» **Aim of the task**
With no word left out, write out the entire listing.

┌─ Data to process

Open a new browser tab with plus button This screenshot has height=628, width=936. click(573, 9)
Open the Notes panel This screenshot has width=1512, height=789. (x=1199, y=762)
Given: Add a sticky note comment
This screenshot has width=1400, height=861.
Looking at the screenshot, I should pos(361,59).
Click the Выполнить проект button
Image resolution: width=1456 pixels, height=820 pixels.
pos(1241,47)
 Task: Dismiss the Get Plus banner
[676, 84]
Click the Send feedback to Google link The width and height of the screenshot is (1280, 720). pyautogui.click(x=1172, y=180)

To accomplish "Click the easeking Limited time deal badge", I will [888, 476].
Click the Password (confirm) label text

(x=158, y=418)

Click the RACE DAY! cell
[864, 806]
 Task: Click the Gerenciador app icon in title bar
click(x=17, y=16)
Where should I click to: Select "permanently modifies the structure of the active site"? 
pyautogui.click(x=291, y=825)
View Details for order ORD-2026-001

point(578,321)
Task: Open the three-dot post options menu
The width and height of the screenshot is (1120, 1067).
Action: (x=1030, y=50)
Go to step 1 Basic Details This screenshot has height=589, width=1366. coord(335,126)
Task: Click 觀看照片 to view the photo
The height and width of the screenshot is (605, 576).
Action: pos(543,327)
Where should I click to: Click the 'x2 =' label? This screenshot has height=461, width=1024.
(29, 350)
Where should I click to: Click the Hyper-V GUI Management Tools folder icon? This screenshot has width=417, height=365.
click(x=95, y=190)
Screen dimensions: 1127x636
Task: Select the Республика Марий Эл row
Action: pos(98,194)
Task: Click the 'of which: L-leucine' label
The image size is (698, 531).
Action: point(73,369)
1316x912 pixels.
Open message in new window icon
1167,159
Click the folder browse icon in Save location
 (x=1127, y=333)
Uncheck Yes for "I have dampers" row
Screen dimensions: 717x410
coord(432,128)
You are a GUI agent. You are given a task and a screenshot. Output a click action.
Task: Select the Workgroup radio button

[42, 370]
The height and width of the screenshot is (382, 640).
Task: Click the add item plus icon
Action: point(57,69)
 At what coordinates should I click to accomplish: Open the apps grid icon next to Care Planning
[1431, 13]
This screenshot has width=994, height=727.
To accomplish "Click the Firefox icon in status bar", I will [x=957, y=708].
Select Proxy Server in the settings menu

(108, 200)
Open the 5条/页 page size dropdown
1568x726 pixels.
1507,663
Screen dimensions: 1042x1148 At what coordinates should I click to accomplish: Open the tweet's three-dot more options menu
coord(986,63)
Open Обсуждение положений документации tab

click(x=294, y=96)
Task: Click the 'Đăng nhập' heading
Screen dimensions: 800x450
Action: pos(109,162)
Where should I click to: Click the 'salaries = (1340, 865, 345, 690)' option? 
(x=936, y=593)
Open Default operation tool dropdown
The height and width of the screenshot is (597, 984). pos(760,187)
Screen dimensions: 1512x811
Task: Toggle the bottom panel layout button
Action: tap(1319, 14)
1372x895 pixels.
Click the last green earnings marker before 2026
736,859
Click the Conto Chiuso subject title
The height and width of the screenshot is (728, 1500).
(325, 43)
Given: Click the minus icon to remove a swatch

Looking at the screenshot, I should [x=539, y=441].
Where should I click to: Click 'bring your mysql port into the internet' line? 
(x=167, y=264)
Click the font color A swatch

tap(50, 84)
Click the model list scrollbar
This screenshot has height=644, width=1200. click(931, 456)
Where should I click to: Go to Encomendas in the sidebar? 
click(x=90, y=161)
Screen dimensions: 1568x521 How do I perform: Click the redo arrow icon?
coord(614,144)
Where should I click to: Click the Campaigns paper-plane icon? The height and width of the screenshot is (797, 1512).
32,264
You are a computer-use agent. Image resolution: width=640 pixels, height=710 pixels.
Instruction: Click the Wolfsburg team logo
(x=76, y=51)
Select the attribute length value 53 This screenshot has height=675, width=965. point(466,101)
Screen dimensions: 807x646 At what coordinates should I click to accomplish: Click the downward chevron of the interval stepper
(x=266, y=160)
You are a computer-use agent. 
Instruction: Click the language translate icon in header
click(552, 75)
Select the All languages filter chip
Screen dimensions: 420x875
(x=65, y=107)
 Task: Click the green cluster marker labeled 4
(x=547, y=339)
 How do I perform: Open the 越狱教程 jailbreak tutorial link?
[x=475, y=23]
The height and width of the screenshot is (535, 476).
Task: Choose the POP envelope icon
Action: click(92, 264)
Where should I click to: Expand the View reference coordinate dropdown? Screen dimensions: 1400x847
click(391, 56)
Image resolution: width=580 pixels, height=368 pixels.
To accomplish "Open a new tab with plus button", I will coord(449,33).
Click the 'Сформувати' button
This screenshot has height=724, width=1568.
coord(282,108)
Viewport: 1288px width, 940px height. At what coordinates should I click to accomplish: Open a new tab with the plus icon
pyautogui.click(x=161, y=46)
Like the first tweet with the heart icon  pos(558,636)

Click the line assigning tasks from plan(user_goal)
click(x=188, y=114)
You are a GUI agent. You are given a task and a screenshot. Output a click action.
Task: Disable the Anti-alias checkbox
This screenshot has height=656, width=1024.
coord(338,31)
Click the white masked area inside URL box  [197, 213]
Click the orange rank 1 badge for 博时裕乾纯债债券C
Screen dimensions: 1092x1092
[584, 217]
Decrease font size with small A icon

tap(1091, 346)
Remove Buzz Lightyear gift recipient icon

└─

» **Response to this task**
Open a new browser tab with plus button This screenshot has height=628, width=936. click(573, 9)
Open the Notes panel This screenshot has width=1512, height=789. (x=1199, y=762)
Given: Add a sticky note comment
This screenshot has width=1400, height=861.
Looking at the screenshot, I should pos(361,59).
Click the Выполнить проект button
Image resolution: width=1456 pixels, height=820 pixels.
pos(1241,47)
 Task: Dismiss the Get Plus banner
[676, 84]
Click the Send feedback to Google link The width and height of the screenshot is (1280, 720). pyautogui.click(x=1172, y=180)

To accomplish "Click the easeking Limited time deal badge", I will [888, 476].
Click the Password (confirm) label text

(x=158, y=418)

Click the RACE DAY! cell
[864, 806]
 Task: Click the Gerenciador app icon in title bar
click(x=17, y=16)
Where should I click to: Select "permanently modifies the structure of the active site"? 
pyautogui.click(x=291, y=825)
View Details for order ORD-2026-001

point(578,321)
Task: Open the three-dot post options menu
The width and height of the screenshot is (1120, 1067).
Action: (x=1030, y=50)
Go to step 1 Basic Details This screenshot has height=589, width=1366. coord(335,126)
Task: Click 觀看照片 to view the photo
The height and width of the screenshot is (605, 576).
Action: pos(543,327)
Where should I click to: Click the 'x2 =' label? This screenshot has height=461, width=1024.
(29, 350)
Where should I click to: Click the Hyper-V GUI Management Tools folder icon? This screenshot has width=417, height=365.
click(x=95, y=190)
Screen dimensions: 1127x636
Task: Select the Республика Марий Эл row
Action: pos(98,194)
Task: Click the 'of which: L-leucine' label
The image size is (698, 531).
Action: point(73,369)
1316x912 pixels.
Open message in new window icon
1167,159
Click the folder browse icon in Save location
 (x=1127, y=333)
Uncheck Yes for "I have dampers" row
Screen dimensions: 717x410
coord(432,128)
You are a GUI agent. You are given a task and a screenshot. Output a click action.
Task: Select the Workgroup radio button

[42, 370]
The height and width of the screenshot is (382, 640).
Task: Click the add item plus icon
Action: point(57,69)
 At what coordinates should I click to accomplish: Open the apps grid icon next to Care Planning
[1431, 13]
This screenshot has width=994, height=727.
To accomplish "Click the Firefox icon in status bar", I will [x=957, y=708].
Select Proxy Server in the settings menu

(108, 200)
Open the 5条/页 page size dropdown
1568x726 pixels.
1507,663
Screen dimensions: 1042x1148 At what coordinates should I click to accomplish: Open the tweet's three-dot more options menu
coord(986,63)
Open Обсуждение положений документации tab

click(x=294, y=96)
Task: Click the 'Đăng nhập' heading
Screen dimensions: 800x450
Action: pos(109,162)
Where should I click to: Click the 'salaries = (1340, 865, 345, 690)' option? 
(x=936, y=593)
Open Default operation tool dropdown
The height and width of the screenshot is (597, 984). pos(760,187)
Screen dimensions: 1512x811
Task: Toggle the bottom panel layout button
Action: tap(1319, 14)
1372x895 pixels.
Click the last green earnings marker before 2026
736,859
Click the Conto Chiuso subject title
The height and width of the screenshot is (728, 1500).
(325, 43)
Given: Click the minus icon to remove a swatch

Looking at the screenshot, I should [x=539, y=441].
Where should I click to: Click 'bring your mysql port into the internet' line? 
(x=167, y=264)
Click the font color A swatch

tap(50, 84)
Click the model list scrollbar
This screenshot has height=644, width=1200. click(931, 456)
Where should I click to: Go to Encomendas in the sidebar? 
click(x=90, y=161)
Screen dimensions: 1568x521 How do I perform: Click the redo arrow icon?
coord(614,144)
Where should I click to: Click the Campaigns paper-plane icon? The height and width of the screenshot is (797, 1512).
32,264
You are a computer-use agent. Image resolution: width=640 pixels, height=710 pixels.
Instruction: Click the Wolfsburg team logo
(x=76, y=51)
Select the attribute length value 53 This screenshot has height=675, width=965. point(466,101)
Screen dimensions: 807x646 At what coordinates should I click to accomplish: Click the downward chevron of the interval stepper
(x=266, y=160)
You are a computer-use agent. 
Instruction: Click the language translate icon in header
click(552, 75)
Select the All languages filter chip
Screen dimensions: 420x875
(x=65, y=107)
 Task: Click the green cluster marker labeled 4
(x=547, y=339)
 How do I perform: Open the 越狱教程 jailbreak tutorial link?
[x=475, y=23]
The height and width of the screenshot is (535, 476).
Task: Choose the POP envelope icon
Action: click(92, 264)
Where should I click to: Expand the View reference coordinate dropdown? Screen dimensions: 1400x847
click(391, 56)
Image resolution: width=580 pixels, height=368 pixels.
To accomplish "Open a new tab with plus button", I will coord(449,33).
Click the 'Сформувати' button
This screenshot has height=724, width=1568.
coord(282,108)
Viewport: 1288px width, 940px height. At what coordinates should I click to accomplish: Open a new tab with the plus icon
pyautogui.click(x=161, y=46)
Like the first tweet with the heart icon  pos(558,636)

Click the line assigning tasks from plan(user_goal)
click(x=188, y=114)
You are a GUI agent. You are given a task and a screenshot. Output a click action.
Task: Disable the Anti-alias checkbox
This screenshot has height=656, width=1024.
coord(338,31)
Click the white masked area inside URL box  [197, 213]
Click the orange rank 1 badge for 博时裕乾纯债债券C
Screen dimensions: 1092x1092
[584, 217]
Decrease font size with small A icon

tap(1091, 346)
Remove Buzz Lightyear gift recipient icon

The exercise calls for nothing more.